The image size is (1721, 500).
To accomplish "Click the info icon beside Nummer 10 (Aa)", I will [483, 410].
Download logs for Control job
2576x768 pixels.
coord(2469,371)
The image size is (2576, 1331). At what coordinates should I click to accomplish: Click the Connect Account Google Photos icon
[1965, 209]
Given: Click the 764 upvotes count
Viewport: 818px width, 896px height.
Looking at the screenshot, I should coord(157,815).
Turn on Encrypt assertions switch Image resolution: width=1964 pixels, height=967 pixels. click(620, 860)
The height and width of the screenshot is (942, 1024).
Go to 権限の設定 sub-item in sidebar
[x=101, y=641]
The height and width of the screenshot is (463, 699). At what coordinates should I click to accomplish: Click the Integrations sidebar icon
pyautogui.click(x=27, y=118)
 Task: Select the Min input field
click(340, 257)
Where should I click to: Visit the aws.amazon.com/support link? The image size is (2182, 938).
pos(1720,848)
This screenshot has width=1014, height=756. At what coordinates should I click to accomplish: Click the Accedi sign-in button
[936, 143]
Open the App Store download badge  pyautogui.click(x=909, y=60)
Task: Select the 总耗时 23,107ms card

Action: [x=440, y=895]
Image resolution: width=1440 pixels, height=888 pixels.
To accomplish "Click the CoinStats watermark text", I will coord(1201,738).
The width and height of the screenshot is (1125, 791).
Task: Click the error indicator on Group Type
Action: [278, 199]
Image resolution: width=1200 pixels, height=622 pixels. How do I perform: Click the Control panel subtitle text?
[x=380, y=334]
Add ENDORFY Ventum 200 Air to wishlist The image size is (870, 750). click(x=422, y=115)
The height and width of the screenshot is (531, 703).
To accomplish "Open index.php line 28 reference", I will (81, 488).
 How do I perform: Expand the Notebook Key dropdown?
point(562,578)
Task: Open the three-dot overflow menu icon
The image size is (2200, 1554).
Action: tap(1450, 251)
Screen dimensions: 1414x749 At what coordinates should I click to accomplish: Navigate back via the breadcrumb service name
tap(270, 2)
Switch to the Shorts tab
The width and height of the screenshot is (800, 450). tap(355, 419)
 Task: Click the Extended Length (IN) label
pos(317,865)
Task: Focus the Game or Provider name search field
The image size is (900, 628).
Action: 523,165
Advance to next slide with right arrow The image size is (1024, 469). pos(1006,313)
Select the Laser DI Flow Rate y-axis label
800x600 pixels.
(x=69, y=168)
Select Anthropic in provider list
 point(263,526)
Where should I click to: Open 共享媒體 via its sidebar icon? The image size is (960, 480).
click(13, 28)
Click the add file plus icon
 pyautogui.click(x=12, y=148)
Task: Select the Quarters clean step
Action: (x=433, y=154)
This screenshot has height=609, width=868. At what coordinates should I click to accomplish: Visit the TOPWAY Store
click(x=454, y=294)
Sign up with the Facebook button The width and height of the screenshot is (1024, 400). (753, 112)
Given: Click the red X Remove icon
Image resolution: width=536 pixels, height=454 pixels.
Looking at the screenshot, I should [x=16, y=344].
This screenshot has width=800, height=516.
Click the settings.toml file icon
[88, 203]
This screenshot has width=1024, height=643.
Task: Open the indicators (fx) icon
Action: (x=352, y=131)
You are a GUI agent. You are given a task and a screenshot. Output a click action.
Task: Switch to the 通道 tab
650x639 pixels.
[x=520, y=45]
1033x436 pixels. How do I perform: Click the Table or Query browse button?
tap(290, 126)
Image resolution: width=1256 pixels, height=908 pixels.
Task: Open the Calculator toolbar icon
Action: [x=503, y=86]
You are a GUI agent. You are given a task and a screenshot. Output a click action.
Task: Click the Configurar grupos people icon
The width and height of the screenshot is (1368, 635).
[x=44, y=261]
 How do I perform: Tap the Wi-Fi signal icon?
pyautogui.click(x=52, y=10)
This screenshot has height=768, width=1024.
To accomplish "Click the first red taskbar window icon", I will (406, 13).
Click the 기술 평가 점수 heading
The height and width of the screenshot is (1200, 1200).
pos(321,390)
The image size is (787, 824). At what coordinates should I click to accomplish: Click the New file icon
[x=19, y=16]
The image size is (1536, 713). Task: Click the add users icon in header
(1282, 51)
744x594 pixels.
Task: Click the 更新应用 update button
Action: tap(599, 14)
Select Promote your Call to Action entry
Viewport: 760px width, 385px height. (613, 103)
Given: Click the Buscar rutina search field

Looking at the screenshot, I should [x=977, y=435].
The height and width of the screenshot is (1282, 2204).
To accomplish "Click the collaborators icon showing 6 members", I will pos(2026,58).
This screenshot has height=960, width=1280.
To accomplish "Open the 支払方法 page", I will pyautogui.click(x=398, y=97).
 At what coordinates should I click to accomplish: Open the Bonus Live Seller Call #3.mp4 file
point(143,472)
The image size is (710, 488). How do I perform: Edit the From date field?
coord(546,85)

_ _ _ _

■ **EXERCISE**:
Render everything from the line containing "Turn on Encrypt" down to the line containing "Action: [278, 199]" as a Markdown table with the columns Number and Content. Leave out blank lines.

■ **RESPONSE**:
| Number | Content |
|---|---|
| 1 | Turn on Encrypt assertions switch Image resolution: width=1964 pixels, height=967 pixels. click(620, 860) |
| 2 | The height and width of the screenshot is (942, 1024). |
| 3 | Go to 権限の設定 sub-item in sidebar |
| 4 | [x=101, y=641] |
| 5 | The height and width of the screenshot is (463, 699). At what coordinates should I click to accomplish: Click the Integrations sidebar icon |
| 6 | pyautogui.click(x=27, y=118) |
| 7 |  Task: Select the Min input field |
| 8 | click(340, 257) |
| 9 | Where should I click to: Visit the aws.amazon.com/support link? The image size is (2182, 938). |
| 10 | pos(1720,848) |
| 11 | This screenshot has width=1014, height=756. At what coordinates should I click to accomplish: Click the Accedi sign-in button |
| 12 | [936, 143] |
| 13 | Open the App Store download badge  pyautogui.click(x=909, y=60) |
| 14 | Task: Select the 总耗时 23,107ms card |
| 15 | Action: [x=440, y=895] |
| 16 | Image resolution: width=1440 pixels, height=888 pixels. |
| 17 | To accomplish "Click the CoinStats watermark text", I will coord(1201,738). |
| 18 | The width and height of the screenshot is (1125, 791). |
| 19 | Task: Click the error indicator on Group Type |
| 20 | Action: [278, 199] |